Fragmento seleccionado:
En las historias de Philippe Djian ocurre que una cosa lleva a la otra. Y no puede ser de otra manera. La célula es la frase. Una primera frase como una de tantas da lugar a un entorno y a una circunstancia. Se nos confía una ligera idea y en adelante la tarea del escritor va a ser encaminarnos, pilotar el deseo, de vez en cuando trazar una figura en el aire pero nunca pasarse con revoleras que pudieran hacernos perder estabilidad. Y entreverado en el macizo dramático, el escribir. La profesión que va por dentro.
Djian no escribe los libros que le gustaría escribir sino los que le gustaría leer, por eso aborda la confección como nosotros la lectura, sin itinerario. Pero en la escritura, como en la plaza, caben dos actitudes: ir al toro o esperar a que venga. Djian se arroja a la anécdota y la va soliviantando para que se crezca, y con intuición de ingeniero merodea el abismo, le guiña el ojo y olfatea verdades legítimas, y se aflige filosóficamente cuando en ocasiones parece que toca el cielo con las manos pero no, de ninguna manera, él también lo sabe. Y así, página a página va endemoniándose, dando la novela, vibrando el mundo.
Los incidentes no podría titularse con mayor propiedad. Su naturaleza consecutiva y un rumor de misterio desempeñándose fraguan un polar embrujado donde la pasión ya es el éxtasis. Y hay más en ella, subyace un pesar, un descontento precede al relato: el protagonista de esta novela es profesor de escritura creativa, que es lo contrario de ser escritor.
Es frecuente que en los protagonistas de Djian el destino haya sido constituido, que ya sean lo que son y no lo que querrían ser. Pero eso no será tanto una derrota como una liberación: han dejado de estar preparados para lo peor porque lo peor ya pasó, quedó atrás. Y como lo que no va en lágrimas va en suspiros, están muy dispuestos a lo que sea que esté por venir, a lo que tenga que ser, a salvar el invierno avizores de una última primavera.

Datos para procesar:
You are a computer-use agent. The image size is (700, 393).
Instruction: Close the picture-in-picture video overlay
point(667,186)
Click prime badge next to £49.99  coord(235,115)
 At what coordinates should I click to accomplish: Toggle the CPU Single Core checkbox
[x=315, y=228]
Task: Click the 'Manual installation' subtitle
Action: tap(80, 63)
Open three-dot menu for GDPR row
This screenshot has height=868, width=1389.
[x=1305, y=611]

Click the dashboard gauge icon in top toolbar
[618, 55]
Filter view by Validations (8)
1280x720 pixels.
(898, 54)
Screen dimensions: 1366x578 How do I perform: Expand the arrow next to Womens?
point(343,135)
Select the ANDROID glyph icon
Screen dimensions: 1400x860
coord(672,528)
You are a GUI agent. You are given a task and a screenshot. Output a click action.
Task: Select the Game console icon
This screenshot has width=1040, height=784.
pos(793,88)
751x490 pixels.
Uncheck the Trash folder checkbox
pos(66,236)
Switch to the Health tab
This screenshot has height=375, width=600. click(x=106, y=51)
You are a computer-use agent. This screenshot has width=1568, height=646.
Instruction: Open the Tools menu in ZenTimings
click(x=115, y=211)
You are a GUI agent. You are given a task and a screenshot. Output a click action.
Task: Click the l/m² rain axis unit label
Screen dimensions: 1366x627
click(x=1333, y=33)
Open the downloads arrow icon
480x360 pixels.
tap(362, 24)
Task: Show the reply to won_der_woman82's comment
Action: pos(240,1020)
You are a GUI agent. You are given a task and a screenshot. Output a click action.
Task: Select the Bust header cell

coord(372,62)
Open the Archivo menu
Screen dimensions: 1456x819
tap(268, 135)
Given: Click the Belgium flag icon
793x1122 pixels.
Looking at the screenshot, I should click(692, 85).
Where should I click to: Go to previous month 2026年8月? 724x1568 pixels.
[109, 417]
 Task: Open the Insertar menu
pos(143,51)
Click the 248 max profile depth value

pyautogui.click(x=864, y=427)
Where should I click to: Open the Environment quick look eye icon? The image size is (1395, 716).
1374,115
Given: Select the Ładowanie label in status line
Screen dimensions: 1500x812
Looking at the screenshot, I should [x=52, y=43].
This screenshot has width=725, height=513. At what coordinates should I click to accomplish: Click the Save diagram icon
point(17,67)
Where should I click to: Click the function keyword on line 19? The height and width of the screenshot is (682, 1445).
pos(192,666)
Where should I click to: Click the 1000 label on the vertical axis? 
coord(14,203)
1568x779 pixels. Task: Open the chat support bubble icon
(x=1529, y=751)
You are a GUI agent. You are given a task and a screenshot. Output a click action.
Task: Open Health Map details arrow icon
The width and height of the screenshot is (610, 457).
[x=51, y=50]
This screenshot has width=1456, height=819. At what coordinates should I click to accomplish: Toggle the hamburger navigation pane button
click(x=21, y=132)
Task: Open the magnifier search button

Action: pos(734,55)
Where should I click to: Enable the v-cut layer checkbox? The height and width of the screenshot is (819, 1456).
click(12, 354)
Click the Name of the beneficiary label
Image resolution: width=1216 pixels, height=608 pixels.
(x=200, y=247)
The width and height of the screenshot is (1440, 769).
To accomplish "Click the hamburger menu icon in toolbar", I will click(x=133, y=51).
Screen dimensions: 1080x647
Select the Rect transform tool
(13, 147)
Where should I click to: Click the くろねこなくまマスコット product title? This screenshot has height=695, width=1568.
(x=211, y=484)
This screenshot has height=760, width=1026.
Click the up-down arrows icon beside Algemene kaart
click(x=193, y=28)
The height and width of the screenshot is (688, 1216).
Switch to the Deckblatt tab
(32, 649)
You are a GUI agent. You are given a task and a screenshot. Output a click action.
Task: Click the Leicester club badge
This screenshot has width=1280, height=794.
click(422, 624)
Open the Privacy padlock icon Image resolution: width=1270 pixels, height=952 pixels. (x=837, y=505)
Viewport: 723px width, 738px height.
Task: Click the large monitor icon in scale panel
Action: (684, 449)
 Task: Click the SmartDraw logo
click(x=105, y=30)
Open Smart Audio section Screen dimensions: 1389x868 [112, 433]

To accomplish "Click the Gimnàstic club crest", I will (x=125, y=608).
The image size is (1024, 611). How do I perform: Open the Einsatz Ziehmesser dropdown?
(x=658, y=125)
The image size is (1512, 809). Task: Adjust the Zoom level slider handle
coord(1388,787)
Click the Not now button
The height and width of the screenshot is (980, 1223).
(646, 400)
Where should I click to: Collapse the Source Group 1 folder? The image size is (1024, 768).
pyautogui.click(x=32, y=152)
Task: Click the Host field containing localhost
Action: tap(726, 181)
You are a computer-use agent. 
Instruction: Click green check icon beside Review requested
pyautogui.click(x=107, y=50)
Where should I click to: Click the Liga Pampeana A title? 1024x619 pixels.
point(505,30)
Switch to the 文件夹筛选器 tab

Tareas a realizar:
A. Imprime el pasaje del fragmento sobre Philippe Djian que empieza con las palabras que contienen "Los incidentes no" y termina con "de ser escritor.".
B. Actualiza la parte del listado que va desde su comienzo hasta la línea que contiene "Click prime badge", ambas incluidas, sustituyendo "picture-in-picture" por "floating" sin cambiar nada más. Entrega solo esas líneas.

Respuestas del ejercicio:
A.
Los incidentes no podría titularse con mayor propiedad. Su naturaleza consecutiva y un rumor de misterio desempeñándose fraguan un polar embrujado donde la pasión ya es el éxtasis. Y hay más en ella, subyace un pesar, un descontento precede al relato: el protagonista de esta novela es profesor de escritura creativa, que es lo contrario de ser escritor.

B.
You are a computer-use agent. The image size is (700, 393).
Instruction: Close the floating video overlay
point(667,186)
Click prime badge next to £49.99  coord(235,115)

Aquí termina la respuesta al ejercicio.